■ **WORK REQUEST**:
In this exercise, print only the lines of the records below from the one with "[NETC on Instagram" through the one with "[lidmetaalunie] (62, 2458)", inclusive. Pictures are not part of the copy.

(Stored items)
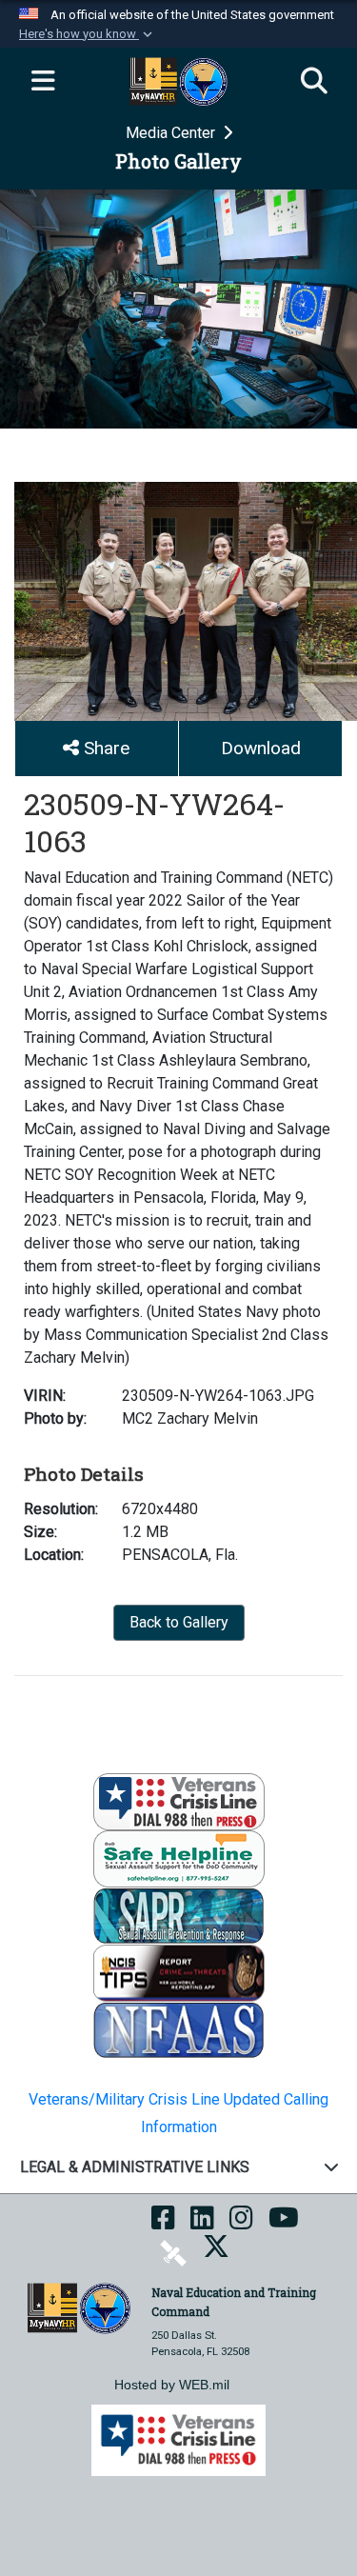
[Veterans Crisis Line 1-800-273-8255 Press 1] (179, 1801)
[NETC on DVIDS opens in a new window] (173, 2253)
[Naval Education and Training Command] (79, 2307)
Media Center (172, 133)
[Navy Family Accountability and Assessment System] (179, 2030)
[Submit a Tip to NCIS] (179, 1973)
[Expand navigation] (43, 81)
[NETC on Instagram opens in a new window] (241, 2224)
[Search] (314, 81)
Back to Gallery (178, 1622)
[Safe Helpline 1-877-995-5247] (179, 1858)
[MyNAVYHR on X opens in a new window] (216, 2253)
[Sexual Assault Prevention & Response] (179, 1916)
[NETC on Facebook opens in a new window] (163, 2224)
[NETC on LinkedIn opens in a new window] (202, 2224)
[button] (87, 34)
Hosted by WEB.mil (171, 2384)
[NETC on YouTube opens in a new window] (283, 2224)
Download (261, 748)
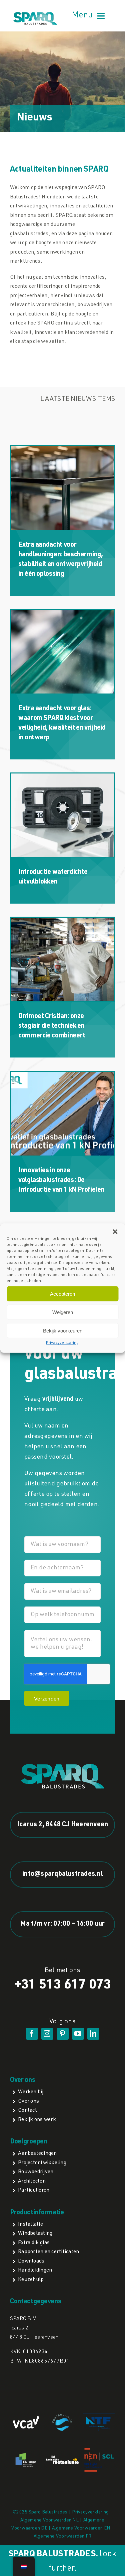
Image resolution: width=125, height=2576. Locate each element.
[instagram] (47, 2034)
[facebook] (32, 2034)
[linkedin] (93, 2034)
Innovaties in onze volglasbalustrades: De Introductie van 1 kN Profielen (61, 1181)
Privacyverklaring (62, 1343)
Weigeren (62, 1312)
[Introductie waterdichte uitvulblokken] (62, 815)
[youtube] (78, 2034)
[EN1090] (26, 2454)
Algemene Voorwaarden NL (49, 2520)
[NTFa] (99, 2416)
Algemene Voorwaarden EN (81, 2528)
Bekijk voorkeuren (62, 1330)
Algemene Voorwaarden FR (63, 2536)
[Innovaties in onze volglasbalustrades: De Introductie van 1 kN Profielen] (62, 1114)
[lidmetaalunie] (62, 2458)
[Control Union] (62, 2416)
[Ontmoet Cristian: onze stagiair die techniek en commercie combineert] (62, 959)
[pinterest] (63, 2034)
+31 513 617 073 (62, 1985)
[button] (115, 1231)
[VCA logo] (26, 2418)
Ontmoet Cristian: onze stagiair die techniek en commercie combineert (51, 1026)
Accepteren (62, 1293)
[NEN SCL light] (99, 2450)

■ **COMPLETED EXERCISE**:
[NETC on Instagram opens in a new window] (241, 2224)
[Search] (314, 81)
Back to Gallery (178, 1622)
[Safe Helpline 1-877-995-5247] (179, 1858)
[MyNAVYHR on X opens in a new window] (216, 2253)
[Sexual Assault Prevention & Response] (179, 1916)
[NETC on Facebook opens in a new window] (163, 2224)
[NETC on LinkedIn opens in a new window] (202, 2224)
[button] (87, 34)
Hosted by WEB.mil (171, 2384)
[NETC on YouTube opens in a new window] (283, 2224)
Download (261, 748)
Image resolution: width=125, height=2576. Locate each element.
[instagram] (47, 2034)
[facebook] (32, 2034)
[linkedin] (93, 2034)
Innovaties in onze volglasbalustrades: De Introductie van 1 kN Profielen (61, 1181)
Privacyverklaring (62, 1343)
Weigeren (62, 1312)
[Introductie waterdichte uitvulblokken] (62, 815)
[youtube] (78, 2034)
[EN1090] (26, 2454)
Algemene Voorwaarden NL (49, 2520)
[NTFa] (99, 2416)
Algemene Voorwaarden EN (81, 2528)
Bekijk voorkeuren (62, 1330)
Algemene Voorwaarden FR (63, 2536)
[Innovaties in onze volglasbalustrades: De Introductie van 1 kN Profielen] (62, 1114)
[lidmetaalunie] (62, 2458)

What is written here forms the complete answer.